Here is just some information to help you guys find and understand stocks with dividends.
Dividend stocks, if chosen carefully, have two advantages over other stocks in a weak market. If the share price goes nowhere for a few months, you still collect the dividend, so you get paid to wait. Also, if the stock drops, the dividend yield to new investors rises, attracting more buyers. Let me explain.
Dividend Math
The dividend yield is the next 12-months’ expected per-share dividends divided by the current share price. For example the yield would be 5 percent for a stock currently trading at $100 per share that is expected to pay $5 in dividends over the next year ($5 divided by $100).
If a market downdraft hits and the share price drops to $75 per share, the yield would increase to 6.7 percent ($5 divided by $75) to new buyers.
Use Screens
Screening is the best way to find dividend stocks. If you’re not familiar with the term, screening involves using special programs to scan the market for stocks that meet your selection criteria.
There are several free screening programs available on the Web including MSN Money’s Deluxe Screener (moneycentral.msn.com), and Reuters’ PowerScreenerLite (
www.investor.reuters.com).
I’ll use MSN Money’s Deluxe Screener to demonstrate the process. If you haven’t used it before, it may take you a couple of hours to learn how to use it. However, MSN’s screener is the most powerful free screener that I know of, so your time will be well spent.
Sample Dividend Screen
To help you get started, I’ll included in parenthesis, the screener instruction phrase needed to implement each search requirement. I’ll start the process with dividend yield.
Significant Yield
The dividend yield must be significant to provide the benefits I described earlier. What’s significant? That’s hard to quantify, but I’ve found that yields above 4.5 percent usually attract dividend-investors’ attention. So, I set my minimum acceptable dividend at 4.5 percent (current dividend yield >= 4.5).
Bigger is Safer
In weak markets, smaller companies usually get hit the hardest. So it pays to rule out very small companies.
Market capitalization (number of shares outstanding multiplied by the current share price) is the most widely used company size gauge. Stocks with market-caps below $1 billion are considered “small-caps” and are the riskiest. So, I set my minimum market-cap at $1 billion (market capitalization >= 1,000,000,000) to exclude small-caps.
Analysts’ Advice
Despite their tarnished reputations, in my view, it still pays to let analysts do the heavy lifting when it comes to figuring out a company’s future prospects. Analysts rate stocks they cover in varying degrees of buy, hold, or sell. Services such as Zacks Research and Reuters compile the individual ratings and group them into five categories: strong buy, buy, hold, sell, and strong sell. If anything, analysts tend to be too optimistic, so ‘sell’ or ‘strong sell’ ratings signal high risk.
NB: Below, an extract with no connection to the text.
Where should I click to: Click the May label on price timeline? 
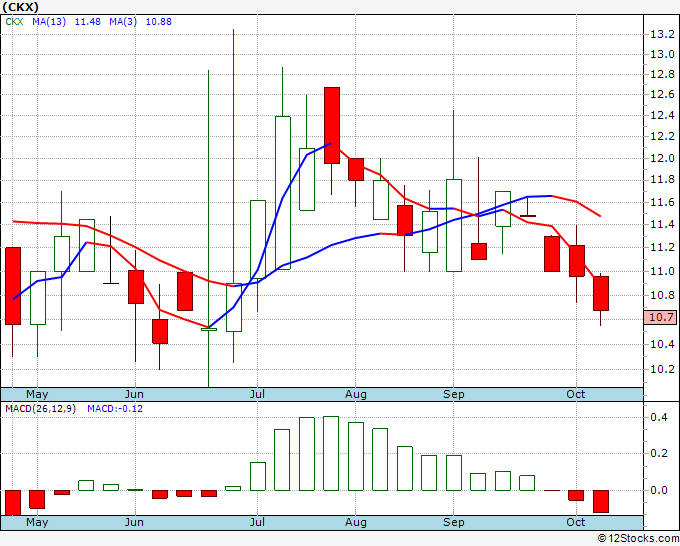(x=37, y=394)
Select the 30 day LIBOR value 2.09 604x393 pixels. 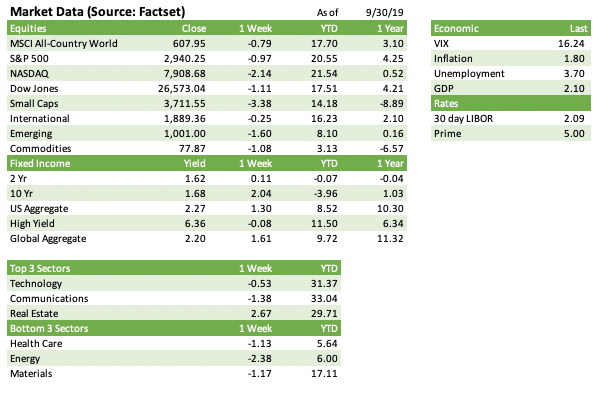[574, 119]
Thus, I require consensus ratings of ‘hold’ or better (mean recommendation >= hold).
Expected Earnings Growth
Stocks with declining earnings are usually bad news. For starters, over the long haul, stock prices tend to track earnings. So a drop in earnings will probably result in a drop in share price. Further, declining earnings could lead to a dividend cut, which would not only further pressure the share price, but would reduce your dividend yield.
By contrast, rising earnings are desirable because they tend to lift the share price and enable dividend increases. So I require a moderate five percent average annual earnings growth consensus forecast for the next five years (EPS growth next 5-years => 5).
So far, I’ve specified mid- or large-sized companies paying significant dividends and with moderate expected earnings growth. Further, I’ve ruled out stocks analysts are recommending selling. When I checked, nearly 100 stocks met those requirements. How do you pinpoint the best prospects from that list?
Buy Strong Stocks
Despite that age-old axiom advising us to “buy low and sell high,” I’ve found that stocks that are already moving up (in uptrends) are better prospects than those that have been mostly headed lower (downtrends). You can use moving averages to determine whether a stock is in an uptrend or downtrend.
A moving average is the average of a stock's closing prices over a specified number of market days. For instance, the 50-day moving average would be the average of the last 50 days closing prices. Generally, stocks trading above their moving averages are in uptrends, and those trading below are in downtrends.
The 50-day and 200-day moving averages are the most widely used. The 50-day MA measures the short-term action while the 200-day MA gauges the long-term trend.
The strongest candidates should be above both their 50- and 200-day MAs. You can specify that condition by requiring the last price to be above both MAs (last price >= 200-day moving average) and (last price >= 50-day moving average).
As is the case for any screen, consider the results a list of candidates for further research, not a buy list
(disclosure: I hold positions in Energy Transfer Partners,Wal-Mart, PFIZER and World Wrestling Entertainment).